Skip to main content

Parse computational chemistry log files, but fast-ly.

Project description

FastLogfileParser

Parse logfiles from computational chemistry software, but fast-ly

Install with pip install fastlogfileparser or conda (forthcoming!).

  1. ~10x faster than cclib
  2. zero dependencies, supports all modern Python version
  3. Supports linked jobs, returns a separate result dictionary for each job
  4. Retrieves values at every step, not just convergence

Usage

The best way to see how fastlogfileparser works is to check out the tests! They show the syntax for importing, calling, and then accessing the values. A brief summary of overall workflow and usage is provided below.

Design

There is a single function fast_{software}_logfile_parser inside fastlogfileparser.{software} (where {software} is the name of the corresponding package like gaussian or orca) which reads log files and returns the result as a namedtuple (which prevents accidentally changing the values and allows using . syntax to access them).

Usage Example

from fastlogfileparser.gaussian import fast_gaussian_logfile_parser as fglp

# read all jobs from the logfile
job_1, job_2, ..., job_n = fglp("data/result.log")

# access results
print(job_1.frequency_modes)

# show all available values retrieved from the file
print(job_1._fields)

# can also be accessed via
from fastlogfileparser.gaussian import ALL_FIELDS

Fast logfile parser is fastest when you ask it to retrieve only the fields you want, i.e.:

job_1, job_2, job_3 = fglp(FNAME, get=("gibbs", "scf"))

Retrieved Values

Gaussian

Quantity Key Type Frequency
Route Section route_section string 1/job
Normal Termination normal_termination boolean 1/job
Error error_string str 1/job
Maximum Allowed Steps max_steps int 1/job
CPU Time cpu_time float 1/job
Wall Time wall_time float 1/job
Gibbs free energy at 298K gibbs float 1/job
Gibbs free energy at 0K e0_zpe float 1/job
Enthalpy at 298K e0_h float 1/job
HF $^1$ hf float 1/job
Per-atom Zero Point Energy zpe_per_atom float 1/job
Wavefunction Energy $^3$ wavefunction_energy float 1/job
SCF Energy scf list[float] 1/job
Vibrational Frequencies frequencies list[float] 1/job
Frequency Modes frequency_modes list[list[float]] 1/job
Standardized xyz coords std_xyz list[list[float]] 1/step/job
Input xyz coords xyz list[list[float]] 1/step/job
Standardized forces std_forces list[list[float]] 1/step/job
Mulliken Charges (Summed into Heavy) mulliken_charges_summed list[list[float]] 2/job
Charge and Multiplicity charge_and_multiplicity list[int] 1/job
Number of Atoms $^2$ number_of_atoms int 1/job
Number of Optimization Steps $^2$ number_of_optimization_steps int 1/job

$1$ equals E0 only for non-wavefunction methods
$2$ requires std_xyz to be parsed to find these values
$3$ E0 for wavefunction methods

Orca

Quantity Key Type Frequency
Route Section route_section string 1/job
Total Run Time $^1$ run_time float 1/job
Charge and Multiplicity charge_and_multiplicity list[int] 1/job
Final Single Point Energy energy float 1/job
Input xyz coords input_coordinates list[list[float]] 1/job

$1$ ignores milliseconds

How much fast-ly-er?

● Recorded data

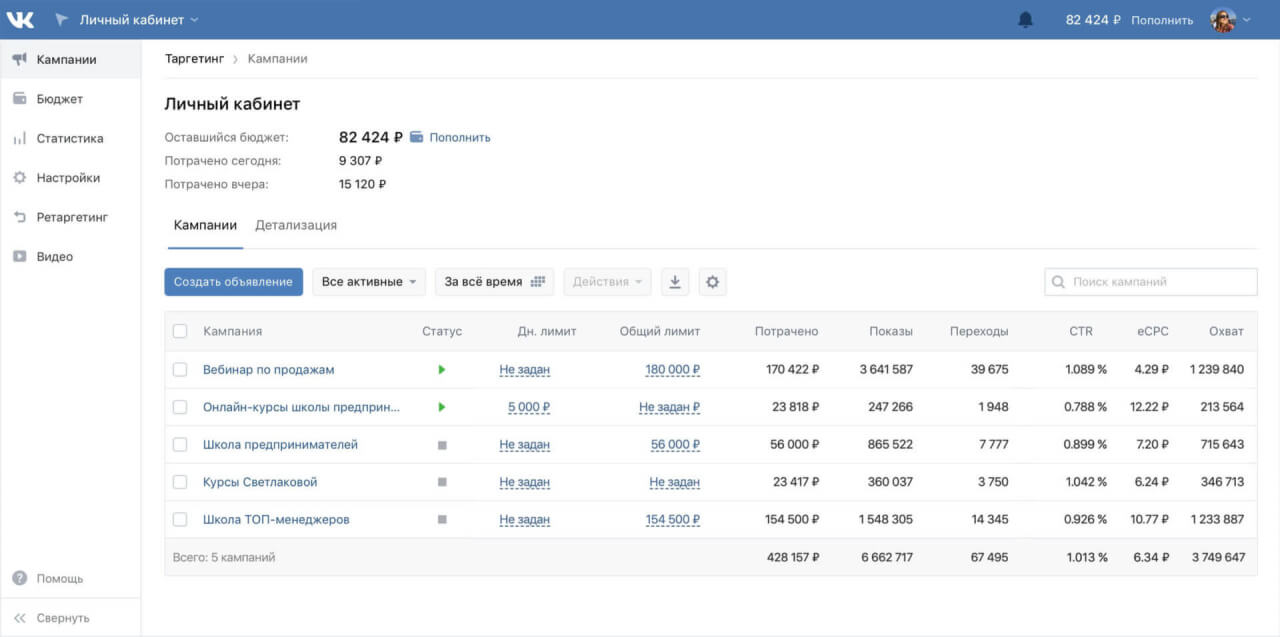The image size is (1280, 637).
Task: Open Ретаргетинг in the sidebar
Action: (x=71, y=217)
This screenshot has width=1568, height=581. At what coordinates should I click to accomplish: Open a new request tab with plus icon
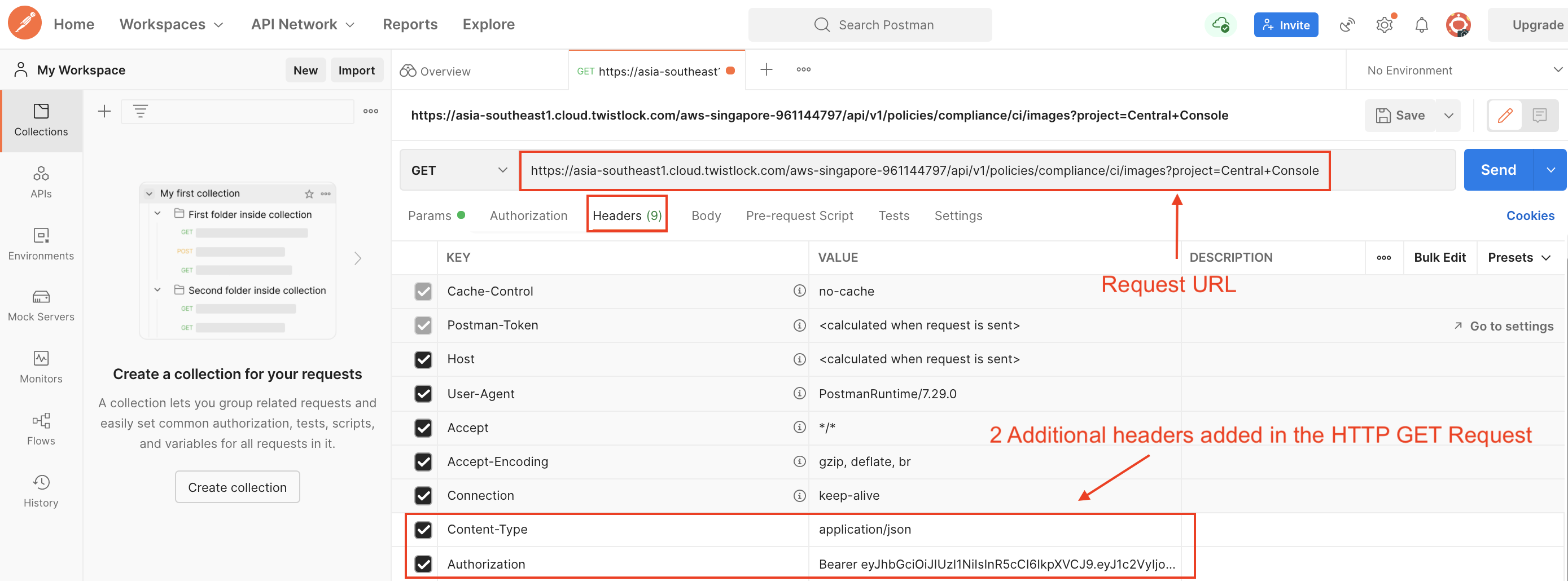click(766, 70)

● Objectives
A. From the FastLogfileParser description, print everything from "Skip to main" down to "or conda (forthcoming!).".
B. In the FastLogfileParser description, what reason is given for the parser function returning its results as a namedtuple? Answer in one to three sentences.
C. Turn the paragraph of the FastLogfileParser description that begins "There is a single function" into a short bulleted list that keeps its main facts.
None of the records above is needed here.

● Answers to the problems
A.
Skip to main content

Parse computational chemistry log files, but fast-ly.

Project description

FastLogfileParser

Parse logfiles from computational chemistry software, but fast-ly

Install with pip install fastlogfileparser or conda (forthcoming!).

B. The parser function returns a namedtuple because a namedtuple prevents the values from being changed by accident. It also lets the values be accessed with . syntax.

C.
- Each package has one function, fast_{software}_logfile_parser, located in fastlogfileparser.{software}.
- {software} is the name of the package, such as gaussian or orca.
- The function reads log files and returns the result as a namedtuple.
- The namedtuple prevents accidental changes to the values and allows them to be accessed with . syntax.